Menanggapi situasi tersebut, Kepala Bagian Sumber Daya Alam Sekretariat Daerah Kabupaten Sintang, Wiro Pranata, mengimbau masyarakat agar tidak perlu khawatir terhadap ketersediaan BBM, khususnya Pertalite di wilayah Sintang maupun Kalimantan Barat.
“Pemerintah Provinsi Kalimantan Barat telah menggelar rapat koordinasi bersama pihak Pertamina untuk menyikapi situasi tersebut. Berdasarkan keterangan dari General Manager Pertamina Kalbar, stok BBM di wilayah Kalimantan Barat dipastikan dalam kondisi aman dan tersedia,” jelas Wiro Pranata.
Ia menambahkan, Pertamina juga siap menambah pasokan BBM di daerah yang mengalami antrean panjang sesuai dengan kebutuhan di lapangan.

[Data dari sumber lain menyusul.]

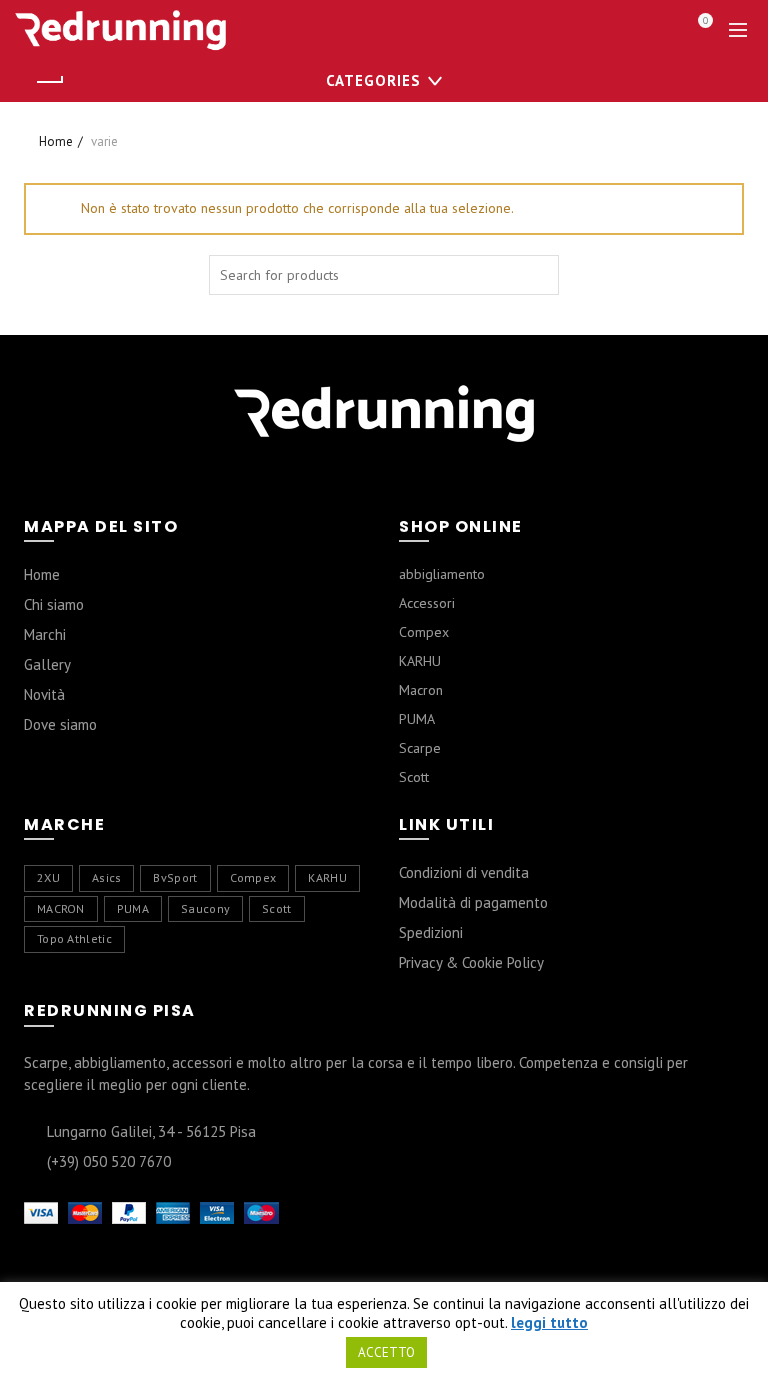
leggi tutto (549, 1323)
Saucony (205, 908)
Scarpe (420, 748)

Menurut Wiro, antrean yang terjadi lebih disebabkan oleh aksi panic buying masyarakat yang dipicu oleh isu konflik internasional antara Amerika Serikat, Israel, dan Iran yang beredar di tengah masyarakat.
“Selain itu, tidak menutup kemungkinan adanya pihak tertentu yang melakukan penimbunan BBM,” tambahnya.
Oleh karena itu, Pemerintah Kabupaten Sintang mengimbau masyarakat agar tetap tenang dan tidak melakukan pembelian BBM secara berlebihan.
“Pemkab Sintang mengimbau masyarakat agar tidak melakukan panic buying dan tetap beraktivitas seperti biasa, karena pasokan BBM dipastikan aman dan tersedia,” tegas Wiro Pranata.